The underlying reason, that I deduce, why people really hate their jobs is the the hope and prospect of something better. My question to these sympathizers is: What have you done to deserve better? No really, what have you done? Learned a skill? Improved on your leadership experience? Because a "better" job is not gonna seek you out, nor fall into your lap. Besides, what is so bad about where you are now?  I guarantee that you are exactly where you are supposed to be, and if you weren't you wouldn't be there. Whether you are intended to stay where you are or someday move on to something else, today...right now...you are where you are supposed to be. So my advice to you is to suck it up, get some comfortable shoes, and settle in.  The fact is, workers make the world go round.
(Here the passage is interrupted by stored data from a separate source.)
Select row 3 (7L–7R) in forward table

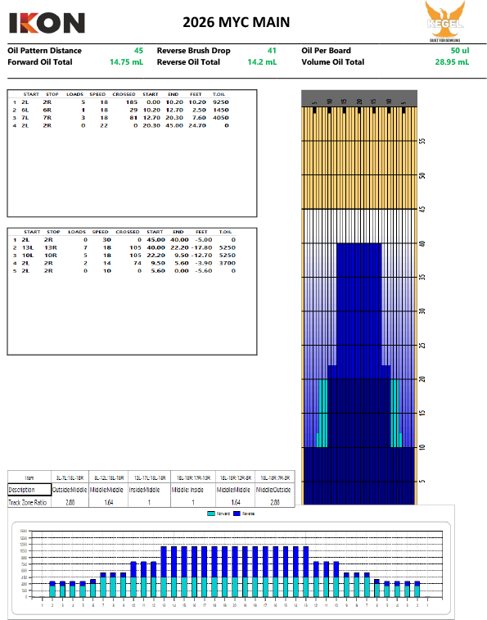[120, 118]
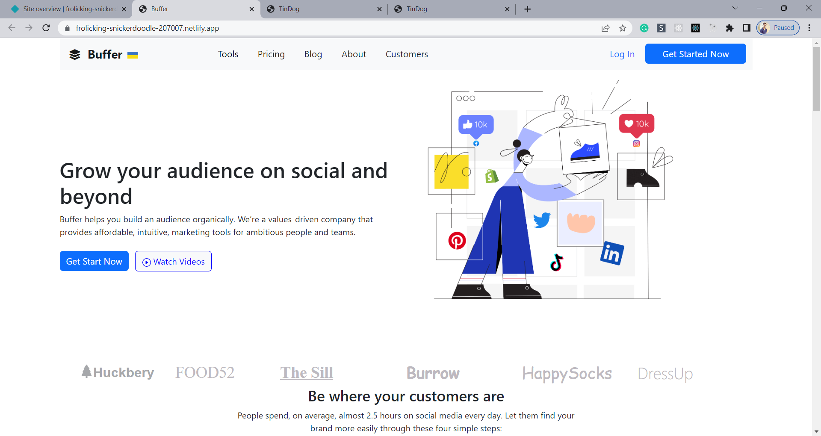Click the browser back arrow
The width and height of the screenshot is (821, 436).
coord(12,28)
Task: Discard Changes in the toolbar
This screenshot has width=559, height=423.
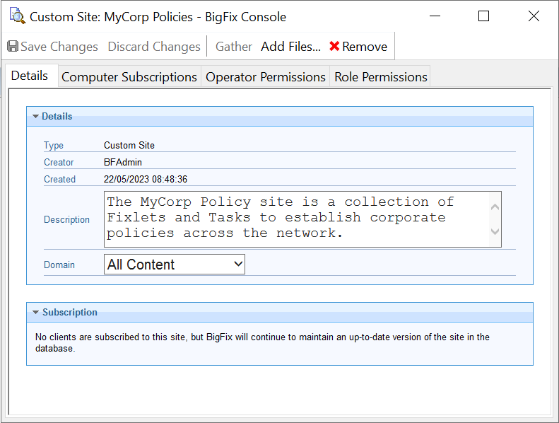Action: [x=154, y=47]
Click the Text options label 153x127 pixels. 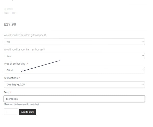(11, 78)
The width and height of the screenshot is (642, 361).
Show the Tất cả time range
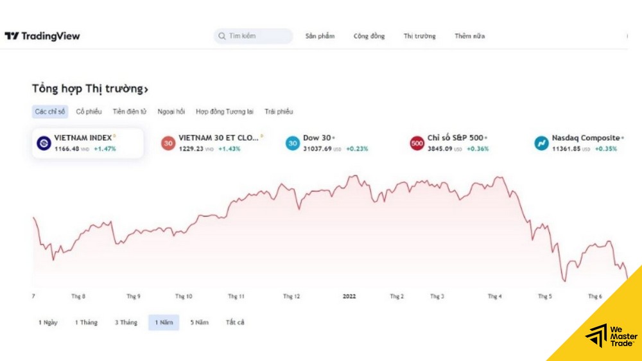coord(235,322)
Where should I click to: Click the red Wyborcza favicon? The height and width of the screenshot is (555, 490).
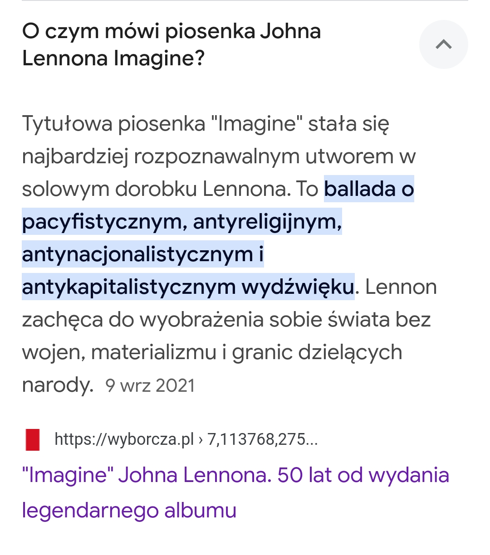coord(33,439)
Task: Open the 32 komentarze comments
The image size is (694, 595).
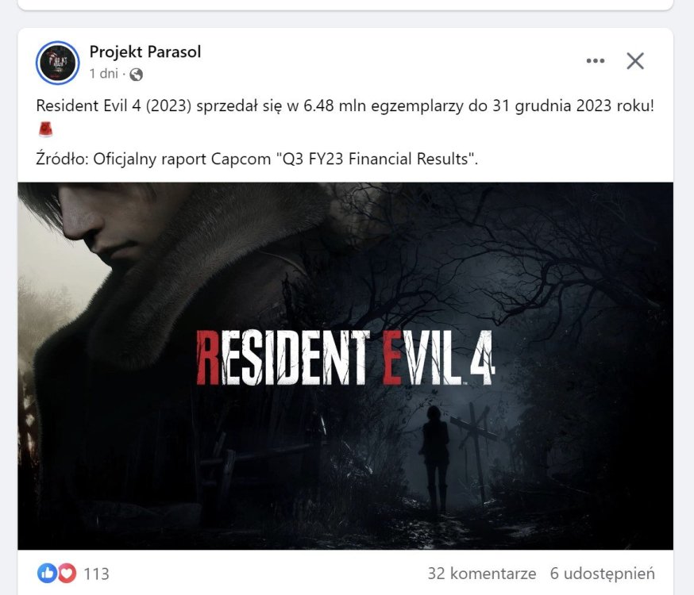Action: click(x=481, y=574)
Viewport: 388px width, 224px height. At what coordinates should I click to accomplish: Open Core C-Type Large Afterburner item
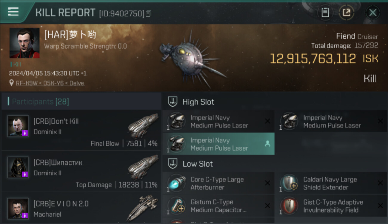tap(218, 183)
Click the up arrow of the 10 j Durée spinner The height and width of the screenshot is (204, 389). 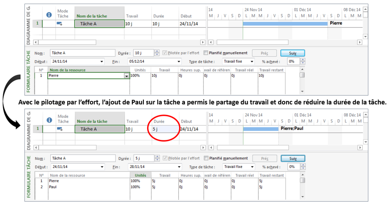click(157, 51)
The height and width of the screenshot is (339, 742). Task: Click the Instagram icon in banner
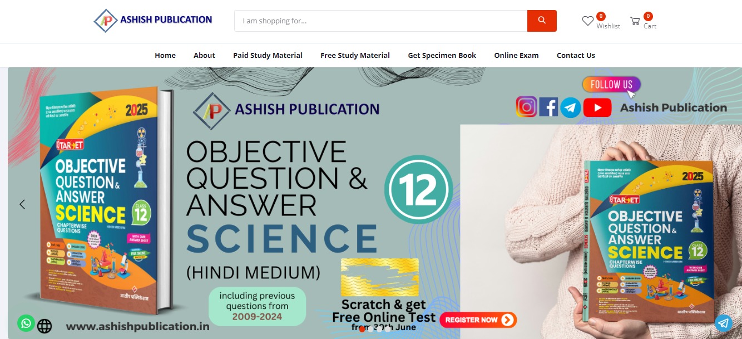pyautogui.click(x=526, y=107)
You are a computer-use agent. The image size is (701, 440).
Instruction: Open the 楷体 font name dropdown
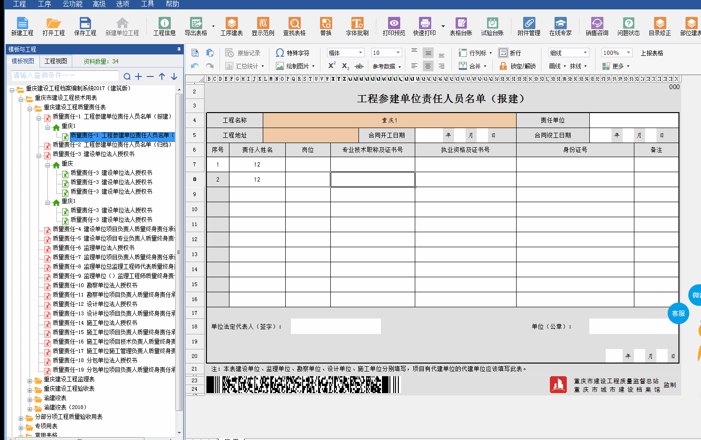click(x=360, y=53)
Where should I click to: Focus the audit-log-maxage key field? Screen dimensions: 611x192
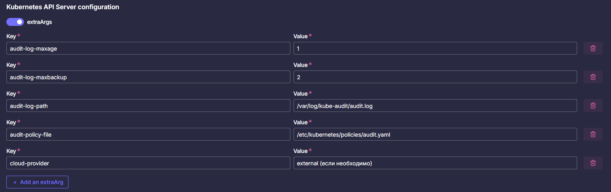pyautogui.click(x=148, y=48)
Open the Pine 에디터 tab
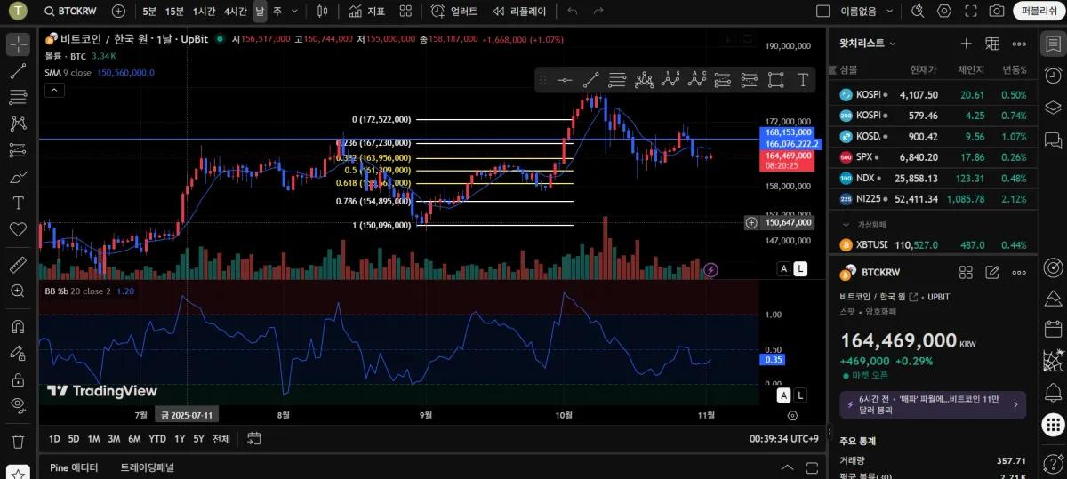1067x479 pixels. coord(74,467)
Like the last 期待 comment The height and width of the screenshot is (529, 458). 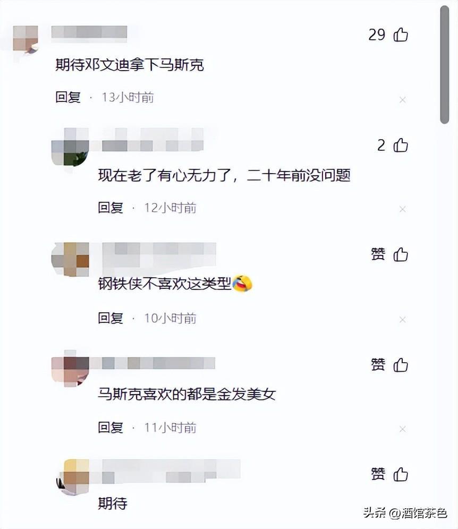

Everyone can't be in upper management. And as much as people like to believe that their bosses are out of touch or incompetent, they probably couldn't do their job and if they had the job they probably wouldn't like it.

Let's face it, the world needs security guards, bank tellers, janitors, cashiers, and people to make the food. Most importantly the world needs people who do these things well.

So, for as much as my coworkers complain about their jobs and where they should be in life, we continue to get a paycheck every two weeks, we have health benefits, we get paid vacations and sick time. Basically we are in a position where millions of Americans WISH they could be in right now. We look to those who have more, we long to have what they have, and we snarl at the mediocrity that we call life. But as a wise fellow Facebook-er said all too well "Don't worry about what someone else has because you don't know or may not be willing to endure the same obstacles to get where they are in life." (Akasia Jerrett)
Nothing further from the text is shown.